I found the reactions on Slashdot (and my blog) to be rather fascinating.
First off, I'm not the person who did the research. That was Michal, and his work was (as usual) quite good. I'm flattered that some people thought that I was something more than the messenger, but...
The first poster on Slashdot, Eponymous Cowboy, got it totally right, and I'm really happy about that. His comment was (paraphrased):
Since it may not be obvious to all readers, be aware that when you can make a program crash by feeding it bad data, you can typically further manipulate the data you are sending it to take control of the program. That means a security hole. This is how buffer-overruns work.
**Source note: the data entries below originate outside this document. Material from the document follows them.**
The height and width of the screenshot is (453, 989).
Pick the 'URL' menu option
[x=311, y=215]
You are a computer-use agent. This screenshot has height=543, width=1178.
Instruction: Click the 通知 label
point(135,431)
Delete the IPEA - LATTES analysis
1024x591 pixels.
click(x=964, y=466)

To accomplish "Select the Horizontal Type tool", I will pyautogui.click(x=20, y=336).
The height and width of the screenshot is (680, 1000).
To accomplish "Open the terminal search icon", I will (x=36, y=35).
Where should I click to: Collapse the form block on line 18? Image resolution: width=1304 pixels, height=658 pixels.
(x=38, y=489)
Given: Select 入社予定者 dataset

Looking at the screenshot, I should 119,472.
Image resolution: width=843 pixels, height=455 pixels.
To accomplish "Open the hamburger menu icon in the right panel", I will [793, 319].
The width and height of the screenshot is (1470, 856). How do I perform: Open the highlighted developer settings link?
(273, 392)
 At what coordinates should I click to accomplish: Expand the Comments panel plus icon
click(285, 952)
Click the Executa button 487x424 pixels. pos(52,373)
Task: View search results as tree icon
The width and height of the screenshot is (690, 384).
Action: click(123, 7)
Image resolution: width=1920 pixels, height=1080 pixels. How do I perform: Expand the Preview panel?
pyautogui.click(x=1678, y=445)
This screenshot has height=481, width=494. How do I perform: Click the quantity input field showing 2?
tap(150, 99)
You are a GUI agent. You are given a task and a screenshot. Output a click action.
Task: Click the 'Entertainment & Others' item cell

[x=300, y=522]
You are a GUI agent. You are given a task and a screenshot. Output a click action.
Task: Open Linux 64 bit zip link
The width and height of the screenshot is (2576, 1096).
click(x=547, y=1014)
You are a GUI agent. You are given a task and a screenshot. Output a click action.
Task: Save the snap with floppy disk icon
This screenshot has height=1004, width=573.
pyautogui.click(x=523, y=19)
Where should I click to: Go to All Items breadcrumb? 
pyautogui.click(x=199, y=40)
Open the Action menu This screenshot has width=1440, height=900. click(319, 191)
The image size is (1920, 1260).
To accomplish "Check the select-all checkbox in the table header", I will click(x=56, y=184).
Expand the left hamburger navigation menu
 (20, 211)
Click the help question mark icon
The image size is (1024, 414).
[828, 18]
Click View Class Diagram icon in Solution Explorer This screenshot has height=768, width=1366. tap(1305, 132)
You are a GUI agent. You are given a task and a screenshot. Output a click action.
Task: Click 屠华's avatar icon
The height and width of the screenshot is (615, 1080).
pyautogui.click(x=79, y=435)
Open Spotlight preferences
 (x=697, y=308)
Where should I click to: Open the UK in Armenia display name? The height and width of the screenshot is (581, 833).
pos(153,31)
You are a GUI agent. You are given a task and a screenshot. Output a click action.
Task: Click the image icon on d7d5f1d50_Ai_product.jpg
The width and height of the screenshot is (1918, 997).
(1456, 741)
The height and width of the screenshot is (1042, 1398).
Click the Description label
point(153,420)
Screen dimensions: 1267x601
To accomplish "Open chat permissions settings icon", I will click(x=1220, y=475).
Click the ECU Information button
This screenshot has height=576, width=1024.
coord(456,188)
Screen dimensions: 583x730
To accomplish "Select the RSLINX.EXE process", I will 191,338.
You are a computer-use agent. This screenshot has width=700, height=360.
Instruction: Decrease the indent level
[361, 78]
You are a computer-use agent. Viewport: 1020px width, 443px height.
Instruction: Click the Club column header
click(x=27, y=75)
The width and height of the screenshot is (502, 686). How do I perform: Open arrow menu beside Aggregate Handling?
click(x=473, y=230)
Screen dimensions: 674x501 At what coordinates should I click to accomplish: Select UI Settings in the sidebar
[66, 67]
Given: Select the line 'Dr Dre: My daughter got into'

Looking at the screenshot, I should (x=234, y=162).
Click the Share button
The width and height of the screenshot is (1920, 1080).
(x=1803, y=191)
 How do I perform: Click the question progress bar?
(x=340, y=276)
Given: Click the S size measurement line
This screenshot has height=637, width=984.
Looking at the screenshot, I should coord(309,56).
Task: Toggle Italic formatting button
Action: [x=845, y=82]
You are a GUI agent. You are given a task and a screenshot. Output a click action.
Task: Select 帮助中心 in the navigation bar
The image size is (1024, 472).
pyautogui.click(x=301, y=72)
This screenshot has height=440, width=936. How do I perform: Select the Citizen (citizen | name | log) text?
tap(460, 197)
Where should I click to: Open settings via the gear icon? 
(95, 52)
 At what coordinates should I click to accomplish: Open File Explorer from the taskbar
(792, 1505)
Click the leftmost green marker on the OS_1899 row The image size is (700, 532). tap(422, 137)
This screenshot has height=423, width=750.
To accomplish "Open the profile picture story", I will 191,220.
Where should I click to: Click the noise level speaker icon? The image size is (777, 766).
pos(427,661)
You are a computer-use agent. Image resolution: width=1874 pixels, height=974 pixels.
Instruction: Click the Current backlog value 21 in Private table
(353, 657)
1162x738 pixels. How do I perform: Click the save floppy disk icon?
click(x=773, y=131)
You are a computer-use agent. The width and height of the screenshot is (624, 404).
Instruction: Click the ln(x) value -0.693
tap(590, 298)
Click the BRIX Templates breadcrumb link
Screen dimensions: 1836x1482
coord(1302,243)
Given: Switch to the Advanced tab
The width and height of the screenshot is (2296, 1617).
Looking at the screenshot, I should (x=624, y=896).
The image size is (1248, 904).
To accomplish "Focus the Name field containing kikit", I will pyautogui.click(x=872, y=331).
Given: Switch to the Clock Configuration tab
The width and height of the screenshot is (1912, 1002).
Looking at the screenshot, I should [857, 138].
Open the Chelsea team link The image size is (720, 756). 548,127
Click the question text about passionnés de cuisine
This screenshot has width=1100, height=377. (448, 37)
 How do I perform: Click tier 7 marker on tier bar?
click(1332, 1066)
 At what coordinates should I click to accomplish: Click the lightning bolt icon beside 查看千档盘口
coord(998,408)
You can't always do it, but you can think of each way you can crash a program as a little "crack" in its exterior. If you can figure out a way to pry apart the crack, you've got yourself a hole.
He's totally right. And the number of people who seem to believe that it's better to crash than to fail on invalid input distresses me immensely.
Some of the Slashdot comments indicated that Michal's test was somehow "unfair" because it tested things like null characters in the middle of strings. The thing is, the bad guys are going to try that too. And if your browser can't deal with it, then...
If we lived in a world where the bad guys were forced to write valid code, then that attitude would probably be ok, but that's not the world in which we live. The bad guys aren't going to use valid HTML to attack your web browser. They're going to use invalid HTML. So it's critical that your browser deal with both valid AND invalid HTML.
Your browser doesn't always have to render the invalid HTML, but it needs to deal with it in SOME reasonable manner. If it drops the connection and throws up a "This is not strict HTML, I won't render it" dialog box upon seeing its first invalid sequence, that's ok (it may not be a useful customer experience, but that's a different issue). But it can't crash.
If it crashes, then you've just let the bad guys own your customers machine. At a minimum, they're going to be able to launch a DoS attack against your customers. At the worst, they're going to own your customers machines.
One of the basic tests that MUST be performed on any exposed interface is what is known as "fuzzing". Michael Howard and David LeBlanc wrote a about it in their "Writing Secure Code", but essentially fuzzing an interface means taking the interface definition and varying the input.
So if I wanted to fuzz HTML, I'd start by taking legal HTML, but start injecting invalid characters into the input - I'd try null characters, characters outside the ASCII (0-127) range, illegal UTF8 characters. I'd then try arguments to ATOMs that were really long (longer than 64K, for example). I'd try eliminating trailing tags, or nesting tags really, really deeply. Etc.
The interesting thing about fuzzing an interface is that it can be automated, as Michal pointed out.
The other thing about fuzzing is that it should be a basic part of any security testers arsenal. Your code can't be considered to be secure unless its external interfaces have been fuzzed.